PAUL EVANS: Encormium

Paul Evans

[first published at Never Trust A Hippy]

Prominent bloggers probably get more obituaries than most, and I don’t think that I can add much to the tonnage of praise and regret that has marked the passing of Norman Geras, late of Normblog.

However, I do have a three-part theory about why Normblog was so important.

Turning off the comments

Sure—the quality of writing and thinking on the site were pretty impressive. It stands to reason that retired Professor who is on a mission is likely to produce something worth bookmarking. But the site’s success can be traced to Norm’s decision not to enable the ‘comments’ function on his blog.

Even if you don’t write about anti-semitism, fielding comments can be a fairly soul-destroying experience. Once you start blogging about the You-Know-Whos, it gets a great deal worse. Norm’s combination of patient rigour and (almost) faultless civility would probably not have lasted long with that additional burden.

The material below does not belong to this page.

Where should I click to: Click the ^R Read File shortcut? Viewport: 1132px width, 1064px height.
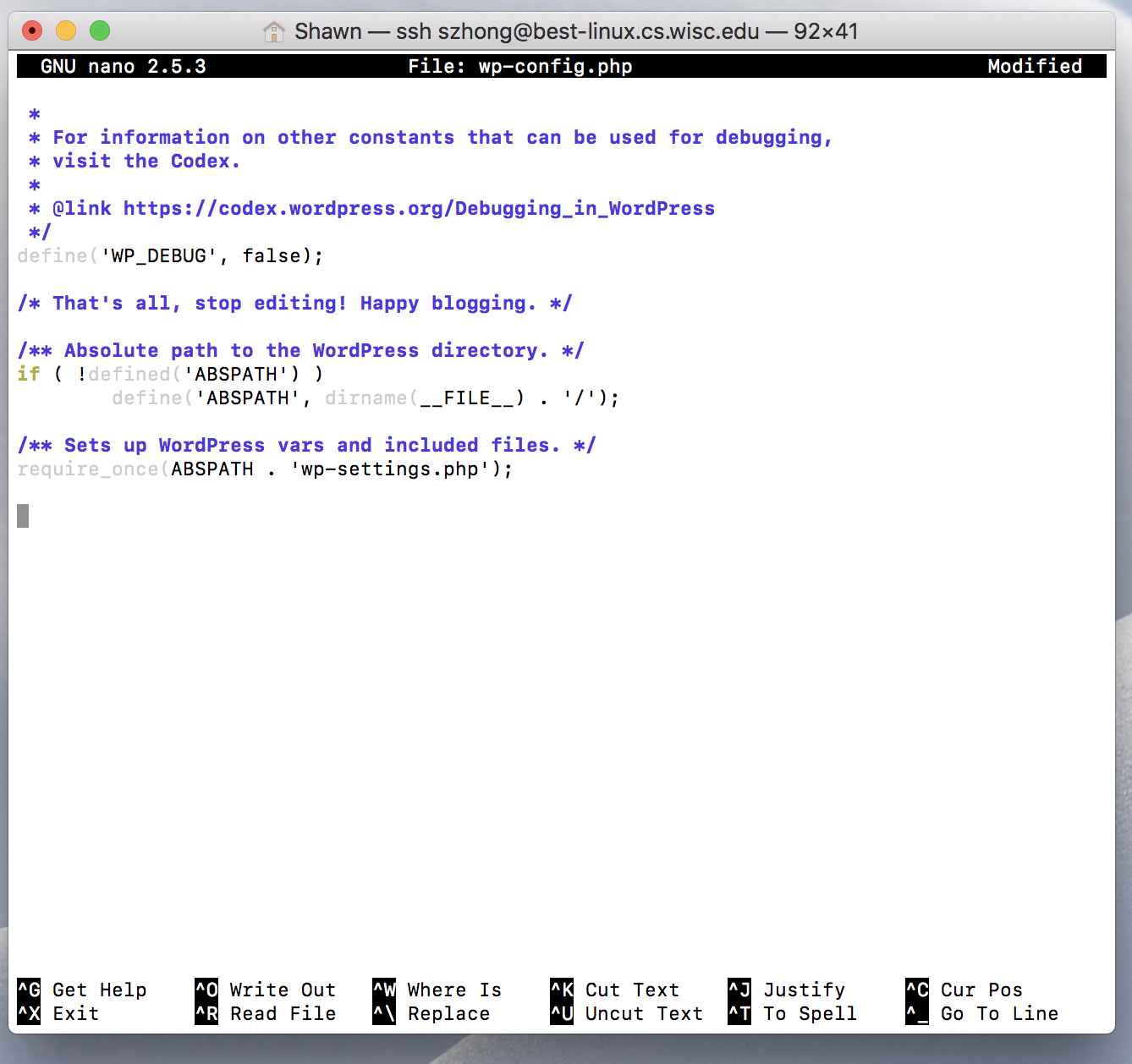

A lot of us started blogging to expose our thinking to a critical audience in order to develop our voice. We needed the commenters. We’d be depressed if we didn’t get them.

Norm didn’t have that need. His postings were unusual in that they tended to reflect thinking that was at a more advanced stage of gestation. Turning off the comments feature on his blog undoubtedly suited Norm, but it created a temporary vacuum that allowed this thinking to take on viral properties.

To either challenge or develop Norm’s thinking, you had to set up your own site or comment on the sites of others who linked to him. The need to respond, or to drag a tangent from one of Norms posts brought many of us over the tipping point.

Each new post, sparked by one of Norms, sent dozens of new readers Norm’s way and attracted comments of their own.

Revisionism

Norm’s politics had some of the properties we find in an Internet meme, or at least, one that works for the people who read newspaper op-eds.

It appealed to the innate fascination that politicos have for ‘revisionism’, and (treading carefully…) it was a sign of the muddle that the wider left was in at the time that an assertion of rational enlightenment ideas, or a rejection of anti-semitism, made his posts read like revisionism.

Many of us went through a cycle of curiosity, discomfort, reflection followed by the partisanship of the convert. But even for those who didn’t, the challenge was compelling.

A good example

Most instances of Internet activism have been about harvesting existing support or giving energy and efficiency to already-existing viewpoints. Norm established what the necessary conditions are for the creation of an online project that actually changes minds.

I actually can’t think of another project that has changed minds as effectively as The Euston Manifesto. With all due respect and apologies to the other people involved, Norm was the one who co-ordinated the thinking.

It was his incremental work that smoothed the rough edges off it. Ideas that are going to gain traction need this kind of streamlining, and by the time The Euston Manifesto was published, it could be said to have created a new model for the promotion of political ideas.

That’s my fourpence worth. On the wider question of “political blogging”, October 2013 feels like the end of an era on that one. As the old ‘personal blogging’ space gives way to the social networks that are displacing it, it may be the case that we will soon be drawing a line under this particular episode and reaching our conclusions.

Has it improved the way we think, and talk about politics? The jury is still out on that one. But Normblog did. It cascaded and catalysed.